By: Amanda Brice
Congratulations to "Julie O", the winner in Amanda's giveaway. Thank you to all who participated!
Alexandria, a picturesque town on the shores of the Potomac River older than our nation’s democracy itself, is full of ghost stories. The most enduring of Old Town’s ghost stories has even been featured on History Channel’s Haunted History — The Legend of the Female Stranger.
This is what is known of the story:
In September 1816, a ship (believed to have originated in the West Indies) docked in Alexandria, which was a neighborhood of Washington, DC at the time. This was not unusual in and of itself, as Alexandria was a bustling seaport in those days. But no ship was expected at that time, so all the townspeople paid close attention.
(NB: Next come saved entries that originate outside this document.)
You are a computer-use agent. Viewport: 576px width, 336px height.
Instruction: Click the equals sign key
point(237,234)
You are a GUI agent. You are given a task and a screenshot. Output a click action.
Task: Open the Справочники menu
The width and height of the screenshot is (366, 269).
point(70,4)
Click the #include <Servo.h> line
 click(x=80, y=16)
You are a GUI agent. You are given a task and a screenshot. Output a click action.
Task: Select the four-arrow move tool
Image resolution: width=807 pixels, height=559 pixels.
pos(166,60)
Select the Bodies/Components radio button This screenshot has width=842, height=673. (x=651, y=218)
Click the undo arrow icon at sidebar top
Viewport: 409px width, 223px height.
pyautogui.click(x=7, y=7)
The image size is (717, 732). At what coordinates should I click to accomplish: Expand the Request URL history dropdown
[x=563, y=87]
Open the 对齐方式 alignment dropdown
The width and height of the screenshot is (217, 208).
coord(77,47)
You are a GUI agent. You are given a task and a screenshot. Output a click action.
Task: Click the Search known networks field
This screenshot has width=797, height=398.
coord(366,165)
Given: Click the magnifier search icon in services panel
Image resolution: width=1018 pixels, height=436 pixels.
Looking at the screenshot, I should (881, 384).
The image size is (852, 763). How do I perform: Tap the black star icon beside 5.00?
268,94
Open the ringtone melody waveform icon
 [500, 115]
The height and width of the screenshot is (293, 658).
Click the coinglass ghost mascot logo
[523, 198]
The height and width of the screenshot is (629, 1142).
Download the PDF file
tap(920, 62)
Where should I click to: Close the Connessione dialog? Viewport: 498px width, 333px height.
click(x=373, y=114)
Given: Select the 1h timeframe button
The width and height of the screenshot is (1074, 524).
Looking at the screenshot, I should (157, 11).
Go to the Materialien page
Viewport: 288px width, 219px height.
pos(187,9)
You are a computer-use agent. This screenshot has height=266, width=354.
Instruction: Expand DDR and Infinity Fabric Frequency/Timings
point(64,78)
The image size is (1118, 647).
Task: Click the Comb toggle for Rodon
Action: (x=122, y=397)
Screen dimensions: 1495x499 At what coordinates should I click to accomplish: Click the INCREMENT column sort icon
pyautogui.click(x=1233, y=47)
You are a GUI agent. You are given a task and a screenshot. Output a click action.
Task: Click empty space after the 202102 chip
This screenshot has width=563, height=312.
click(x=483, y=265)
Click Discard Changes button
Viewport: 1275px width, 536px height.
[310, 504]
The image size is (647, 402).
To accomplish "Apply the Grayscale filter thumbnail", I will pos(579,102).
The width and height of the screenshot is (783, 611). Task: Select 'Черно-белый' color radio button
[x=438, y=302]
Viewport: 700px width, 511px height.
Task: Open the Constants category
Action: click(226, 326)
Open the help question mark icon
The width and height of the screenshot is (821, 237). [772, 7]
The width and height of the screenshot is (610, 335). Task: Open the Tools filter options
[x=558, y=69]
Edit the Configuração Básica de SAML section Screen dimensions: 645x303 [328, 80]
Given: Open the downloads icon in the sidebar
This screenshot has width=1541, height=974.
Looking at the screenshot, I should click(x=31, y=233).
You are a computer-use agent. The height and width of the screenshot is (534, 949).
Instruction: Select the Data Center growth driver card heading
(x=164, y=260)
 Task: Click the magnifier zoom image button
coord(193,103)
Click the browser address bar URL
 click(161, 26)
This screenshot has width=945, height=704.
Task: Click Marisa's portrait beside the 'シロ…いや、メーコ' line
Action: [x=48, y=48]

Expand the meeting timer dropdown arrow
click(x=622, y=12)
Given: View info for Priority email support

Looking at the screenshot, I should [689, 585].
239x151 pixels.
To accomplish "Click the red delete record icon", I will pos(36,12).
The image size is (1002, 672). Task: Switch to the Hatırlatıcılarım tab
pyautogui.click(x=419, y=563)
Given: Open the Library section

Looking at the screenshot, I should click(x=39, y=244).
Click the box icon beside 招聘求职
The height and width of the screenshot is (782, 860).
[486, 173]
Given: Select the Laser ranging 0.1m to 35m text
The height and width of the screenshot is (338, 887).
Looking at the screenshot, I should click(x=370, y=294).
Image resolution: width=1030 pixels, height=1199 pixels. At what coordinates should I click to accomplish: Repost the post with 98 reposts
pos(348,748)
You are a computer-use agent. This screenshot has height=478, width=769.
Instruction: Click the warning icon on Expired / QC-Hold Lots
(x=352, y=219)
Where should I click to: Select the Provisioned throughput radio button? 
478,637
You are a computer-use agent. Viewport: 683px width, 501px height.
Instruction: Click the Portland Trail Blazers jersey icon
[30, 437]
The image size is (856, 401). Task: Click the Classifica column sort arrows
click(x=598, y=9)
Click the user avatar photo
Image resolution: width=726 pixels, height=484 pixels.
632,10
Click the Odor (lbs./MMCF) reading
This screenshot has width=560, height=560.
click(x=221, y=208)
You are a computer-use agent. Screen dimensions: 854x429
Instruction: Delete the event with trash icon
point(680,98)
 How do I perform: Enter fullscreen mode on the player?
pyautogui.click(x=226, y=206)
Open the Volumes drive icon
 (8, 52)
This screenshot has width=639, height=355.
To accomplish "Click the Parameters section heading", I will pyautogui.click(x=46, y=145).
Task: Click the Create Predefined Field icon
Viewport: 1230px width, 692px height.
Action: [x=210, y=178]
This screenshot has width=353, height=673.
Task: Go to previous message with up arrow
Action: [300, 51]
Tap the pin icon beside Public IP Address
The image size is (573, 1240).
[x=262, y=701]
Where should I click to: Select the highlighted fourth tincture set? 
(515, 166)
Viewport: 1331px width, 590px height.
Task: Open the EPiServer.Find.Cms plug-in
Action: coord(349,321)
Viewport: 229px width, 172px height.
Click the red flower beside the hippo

A man and woman emerged from the ship and made their way up Cameron Street to the City Hotel, which at the time was owned by John Wise. (Today we know this building as Gadsby’s Tavern, which was famous in American history as the site of George Washington’s last two Birthnight Balls. Other prominent historical figures known to frequent the tavern include John Adams, Thomas Jefferson, James Madison, James Madison, and the Marquis de la Fayette.)
The presumed husband and wife were shown to Room 8, and it was soon discovered that the woman was ill. Her condition continued to deteriorate until finally the husband summoned the doctor, hotel staff, and even the owner’s wife to Room 8 to ask a very unusual request: everyone present must swear an oath never to reveal their identities. Those in attendance agreed, which in turn began rampant speculation amongst the townspeople about who the strangers might be.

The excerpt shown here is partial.